Conservative operatives in his own camp participated in the efforts to veto moderate Sen. Howard H. Baker Jr., and then George Bush. The question became whether he would allow the conservatives to continue their veto string or impose his power of decision by picking a running mate who would broaden the party appeal and give him a better chance to win in the fall.
And, supporters and observers began to ask, how much would his administration yield in policy decisions later?
Meanwhile, many of the GOP conservatives here feel, despite their obvious success with Mr. Reagan's nomination, that their conservative message is not yet clearly getting through to the public. They feel impelled to push their brand of conservatism harder, on guard against what they see as a sneak liberal counterattack.
"They've been beating us up so long with words," says Illinois Congressman Philip Crane of the liberals. "They say they're moderate, and we're ultras, Neanderthals.

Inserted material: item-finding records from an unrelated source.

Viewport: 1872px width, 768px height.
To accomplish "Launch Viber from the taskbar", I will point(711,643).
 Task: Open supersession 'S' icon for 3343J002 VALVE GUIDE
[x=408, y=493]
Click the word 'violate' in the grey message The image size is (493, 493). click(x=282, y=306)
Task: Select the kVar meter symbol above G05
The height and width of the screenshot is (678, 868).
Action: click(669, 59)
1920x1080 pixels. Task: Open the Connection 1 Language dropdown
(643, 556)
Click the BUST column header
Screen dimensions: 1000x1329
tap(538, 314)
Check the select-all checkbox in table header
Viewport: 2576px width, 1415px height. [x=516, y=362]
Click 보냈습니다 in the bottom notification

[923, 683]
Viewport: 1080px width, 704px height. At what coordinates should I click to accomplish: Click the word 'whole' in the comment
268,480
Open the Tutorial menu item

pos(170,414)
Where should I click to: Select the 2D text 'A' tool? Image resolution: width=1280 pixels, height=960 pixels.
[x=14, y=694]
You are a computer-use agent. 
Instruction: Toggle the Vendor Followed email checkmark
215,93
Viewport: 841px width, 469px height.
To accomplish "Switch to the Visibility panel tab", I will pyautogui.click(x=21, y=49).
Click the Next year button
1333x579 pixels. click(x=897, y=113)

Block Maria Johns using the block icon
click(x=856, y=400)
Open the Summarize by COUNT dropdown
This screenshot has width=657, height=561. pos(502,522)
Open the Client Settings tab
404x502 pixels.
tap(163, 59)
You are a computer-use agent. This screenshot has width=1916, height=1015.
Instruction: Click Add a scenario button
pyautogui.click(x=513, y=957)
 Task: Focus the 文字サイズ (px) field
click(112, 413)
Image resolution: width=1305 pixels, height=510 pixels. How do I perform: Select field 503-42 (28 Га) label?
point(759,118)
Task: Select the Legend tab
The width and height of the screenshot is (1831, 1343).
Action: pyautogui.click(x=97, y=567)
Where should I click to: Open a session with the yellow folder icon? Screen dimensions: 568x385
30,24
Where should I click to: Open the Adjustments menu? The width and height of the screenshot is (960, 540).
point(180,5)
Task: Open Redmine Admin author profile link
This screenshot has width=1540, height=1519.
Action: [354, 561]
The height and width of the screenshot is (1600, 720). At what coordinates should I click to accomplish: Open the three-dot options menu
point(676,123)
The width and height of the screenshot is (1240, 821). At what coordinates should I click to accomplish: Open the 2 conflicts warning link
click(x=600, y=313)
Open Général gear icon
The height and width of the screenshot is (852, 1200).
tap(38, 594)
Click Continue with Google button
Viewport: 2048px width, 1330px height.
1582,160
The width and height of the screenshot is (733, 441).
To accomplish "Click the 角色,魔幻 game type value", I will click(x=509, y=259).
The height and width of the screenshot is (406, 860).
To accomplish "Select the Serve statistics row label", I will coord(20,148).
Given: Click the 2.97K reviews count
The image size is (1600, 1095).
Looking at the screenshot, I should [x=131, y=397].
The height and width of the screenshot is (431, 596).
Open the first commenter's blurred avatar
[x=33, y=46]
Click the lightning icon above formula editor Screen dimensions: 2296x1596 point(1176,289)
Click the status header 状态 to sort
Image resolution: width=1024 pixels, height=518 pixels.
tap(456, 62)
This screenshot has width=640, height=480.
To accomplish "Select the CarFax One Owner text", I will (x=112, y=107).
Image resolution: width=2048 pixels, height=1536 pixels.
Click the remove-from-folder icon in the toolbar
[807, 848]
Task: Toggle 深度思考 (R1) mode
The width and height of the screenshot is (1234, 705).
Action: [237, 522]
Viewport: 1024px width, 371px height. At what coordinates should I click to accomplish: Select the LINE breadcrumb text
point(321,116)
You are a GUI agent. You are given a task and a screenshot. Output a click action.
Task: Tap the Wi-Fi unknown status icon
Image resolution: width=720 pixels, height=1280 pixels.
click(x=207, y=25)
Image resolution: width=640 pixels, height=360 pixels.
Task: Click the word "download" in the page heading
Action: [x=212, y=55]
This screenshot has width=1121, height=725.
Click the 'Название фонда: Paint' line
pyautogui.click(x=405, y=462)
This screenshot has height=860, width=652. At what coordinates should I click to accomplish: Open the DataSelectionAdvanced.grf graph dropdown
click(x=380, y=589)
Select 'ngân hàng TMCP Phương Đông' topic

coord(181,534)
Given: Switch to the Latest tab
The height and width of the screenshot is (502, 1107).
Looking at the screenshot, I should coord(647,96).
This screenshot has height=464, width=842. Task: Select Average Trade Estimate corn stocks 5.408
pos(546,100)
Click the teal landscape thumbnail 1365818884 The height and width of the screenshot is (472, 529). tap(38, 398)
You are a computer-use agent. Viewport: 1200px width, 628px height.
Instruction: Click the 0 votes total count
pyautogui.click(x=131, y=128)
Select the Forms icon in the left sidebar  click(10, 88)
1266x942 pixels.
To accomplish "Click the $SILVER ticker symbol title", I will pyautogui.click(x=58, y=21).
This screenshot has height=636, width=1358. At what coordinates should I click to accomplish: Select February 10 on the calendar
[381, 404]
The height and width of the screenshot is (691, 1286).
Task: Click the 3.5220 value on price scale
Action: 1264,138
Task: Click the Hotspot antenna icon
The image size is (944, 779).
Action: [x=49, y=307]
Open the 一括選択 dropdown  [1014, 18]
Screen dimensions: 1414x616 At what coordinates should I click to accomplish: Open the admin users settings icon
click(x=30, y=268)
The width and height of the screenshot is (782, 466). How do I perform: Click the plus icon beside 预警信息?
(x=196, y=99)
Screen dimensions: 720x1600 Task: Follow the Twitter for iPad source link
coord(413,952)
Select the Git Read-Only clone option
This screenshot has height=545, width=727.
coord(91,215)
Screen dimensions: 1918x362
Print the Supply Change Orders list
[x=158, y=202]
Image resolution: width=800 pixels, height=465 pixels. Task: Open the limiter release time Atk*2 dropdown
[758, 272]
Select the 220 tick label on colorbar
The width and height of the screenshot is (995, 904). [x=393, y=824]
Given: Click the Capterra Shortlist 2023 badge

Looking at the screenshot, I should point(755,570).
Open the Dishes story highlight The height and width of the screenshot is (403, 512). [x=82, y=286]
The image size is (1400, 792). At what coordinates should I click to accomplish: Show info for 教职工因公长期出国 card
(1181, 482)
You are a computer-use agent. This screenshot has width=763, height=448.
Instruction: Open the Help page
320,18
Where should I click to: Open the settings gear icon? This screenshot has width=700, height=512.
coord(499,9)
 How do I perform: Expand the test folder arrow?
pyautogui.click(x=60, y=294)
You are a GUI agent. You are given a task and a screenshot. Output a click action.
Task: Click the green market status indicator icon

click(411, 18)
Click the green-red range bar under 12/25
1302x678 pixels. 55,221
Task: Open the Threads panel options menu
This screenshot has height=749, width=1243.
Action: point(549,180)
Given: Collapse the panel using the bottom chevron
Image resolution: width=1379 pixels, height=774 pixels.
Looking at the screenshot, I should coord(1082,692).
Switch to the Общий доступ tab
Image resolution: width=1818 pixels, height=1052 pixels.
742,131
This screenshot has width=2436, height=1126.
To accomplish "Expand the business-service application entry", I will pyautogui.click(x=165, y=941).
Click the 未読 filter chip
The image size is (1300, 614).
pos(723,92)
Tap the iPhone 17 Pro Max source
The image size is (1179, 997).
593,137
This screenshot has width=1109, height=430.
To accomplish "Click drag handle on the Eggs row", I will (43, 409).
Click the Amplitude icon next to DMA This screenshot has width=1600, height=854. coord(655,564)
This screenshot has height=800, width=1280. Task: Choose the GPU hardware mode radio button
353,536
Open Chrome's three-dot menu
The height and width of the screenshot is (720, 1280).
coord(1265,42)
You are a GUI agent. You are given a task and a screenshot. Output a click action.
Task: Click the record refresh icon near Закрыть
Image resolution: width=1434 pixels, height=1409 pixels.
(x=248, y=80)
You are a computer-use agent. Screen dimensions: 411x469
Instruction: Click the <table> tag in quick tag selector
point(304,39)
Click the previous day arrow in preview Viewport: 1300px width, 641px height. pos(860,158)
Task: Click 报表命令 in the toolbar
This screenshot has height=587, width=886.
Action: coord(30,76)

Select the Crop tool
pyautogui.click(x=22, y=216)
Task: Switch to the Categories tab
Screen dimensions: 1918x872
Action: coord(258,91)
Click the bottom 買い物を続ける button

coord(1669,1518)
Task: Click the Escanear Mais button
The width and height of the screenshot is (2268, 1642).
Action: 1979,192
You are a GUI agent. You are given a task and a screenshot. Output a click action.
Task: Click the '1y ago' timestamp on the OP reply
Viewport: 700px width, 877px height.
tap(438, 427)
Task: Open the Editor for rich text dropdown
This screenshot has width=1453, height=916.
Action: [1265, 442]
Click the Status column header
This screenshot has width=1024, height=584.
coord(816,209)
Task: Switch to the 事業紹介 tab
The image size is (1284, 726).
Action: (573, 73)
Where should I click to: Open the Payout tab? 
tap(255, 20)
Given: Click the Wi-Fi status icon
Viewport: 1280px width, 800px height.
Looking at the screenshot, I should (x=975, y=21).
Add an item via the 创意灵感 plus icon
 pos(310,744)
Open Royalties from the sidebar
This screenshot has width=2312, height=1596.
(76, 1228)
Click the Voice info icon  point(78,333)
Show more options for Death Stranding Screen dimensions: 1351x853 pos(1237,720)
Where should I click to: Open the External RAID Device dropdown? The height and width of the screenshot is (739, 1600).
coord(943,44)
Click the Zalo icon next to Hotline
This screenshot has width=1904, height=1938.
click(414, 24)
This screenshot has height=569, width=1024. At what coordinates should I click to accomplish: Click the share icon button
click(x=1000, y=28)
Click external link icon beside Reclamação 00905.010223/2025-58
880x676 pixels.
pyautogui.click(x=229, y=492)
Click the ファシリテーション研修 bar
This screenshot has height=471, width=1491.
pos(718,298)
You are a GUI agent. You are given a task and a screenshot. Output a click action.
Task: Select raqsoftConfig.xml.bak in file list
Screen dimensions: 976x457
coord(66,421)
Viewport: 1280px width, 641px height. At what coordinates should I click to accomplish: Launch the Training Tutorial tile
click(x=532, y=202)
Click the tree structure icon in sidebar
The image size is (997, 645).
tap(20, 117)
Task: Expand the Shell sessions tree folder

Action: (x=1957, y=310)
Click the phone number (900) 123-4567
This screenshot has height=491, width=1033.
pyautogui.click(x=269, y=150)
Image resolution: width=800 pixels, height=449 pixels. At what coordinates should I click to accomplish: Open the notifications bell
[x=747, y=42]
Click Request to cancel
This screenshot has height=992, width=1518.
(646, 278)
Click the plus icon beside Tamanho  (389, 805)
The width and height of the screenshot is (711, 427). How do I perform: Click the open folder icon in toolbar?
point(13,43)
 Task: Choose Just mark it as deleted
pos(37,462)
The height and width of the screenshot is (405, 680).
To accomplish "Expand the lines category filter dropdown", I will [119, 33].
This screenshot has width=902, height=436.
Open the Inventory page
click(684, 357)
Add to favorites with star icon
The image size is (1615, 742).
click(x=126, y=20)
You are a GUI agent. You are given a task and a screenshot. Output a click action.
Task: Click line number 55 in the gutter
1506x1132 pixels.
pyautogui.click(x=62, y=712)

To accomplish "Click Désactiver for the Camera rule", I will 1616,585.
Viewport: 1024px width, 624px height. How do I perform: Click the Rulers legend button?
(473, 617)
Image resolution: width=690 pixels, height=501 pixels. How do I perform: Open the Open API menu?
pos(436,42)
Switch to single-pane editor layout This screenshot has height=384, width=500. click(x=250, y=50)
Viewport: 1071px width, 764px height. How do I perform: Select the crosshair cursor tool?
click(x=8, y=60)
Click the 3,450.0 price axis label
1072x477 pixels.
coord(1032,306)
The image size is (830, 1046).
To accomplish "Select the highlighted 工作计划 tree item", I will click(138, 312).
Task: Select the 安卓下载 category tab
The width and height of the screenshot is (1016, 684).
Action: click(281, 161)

"They're really liberals, but they call themselves moderates. They started out five years ago as 'fiscal conservatives' and 'social liberals.' Now they call themselves 'social moderates.'"
Referring to a passage in the new party platform mentioning "traditional family values and the sanctity of innocent human life," Mr. Crane complained: "To our liberal friends these are buzz words -- for 'right to life,' and so forth. They say we are grasping, greedy, indifferent to the problems of the world."
The crux of the problem for GOP conservatives in Detroit was how to follow up their success, many of their leaders acknowledged.
They were pleased so far. "What we really want is to elect someone who's an instinctive conservative," said a leader of the Michigan delegation. "Reagan's a gut conservative. And we have an excellent platform."
Though united behind Reagan, the conservatives found themselves divided over a vice-presidential choice, with no mechanism for coalescing behind a single running-mate selection. What is lumped together as "conservative" is really a loose alliance of conservative factions, many responding to single issues like gun control and abortion, political observers note.
Mr. Reagan also seemed to be struggling this week to follow up his nomination win with concrete leadership.
He did recoup from his failure to attend the recent National Association for the Advancement of Colored People gathering in Miami by inviting NAACP director Benjamin Hooks to address the GOP convention.
And the Reagan forces "rehabilitated" former Secretary of State Henry Kissinger as a Reagan partisan -- forming a link to the Nixon- Ford administrations, in which foreign policy was a Republican strong suit. Mr. Kissinger, in effect, offered his services and foreign policy experience to a Reagan candidacy seen as weak in that regard.
But Mr. Reagan's campaign management system -- a committee that supposedly works by consensus -- was seen here as failing him in its handling of vice-presidential selection, matched by his personal failure to act decisively.
The Ford overture was characterized by a close observer as "at least one part genuine bid to forge a dream ticket, two parts Machiavellian attempt to derail a consensus building for Bush, and several parts ineptitude." The result was at least a temporary Ford rebuff and the stigma of compromise for the eventual nominee.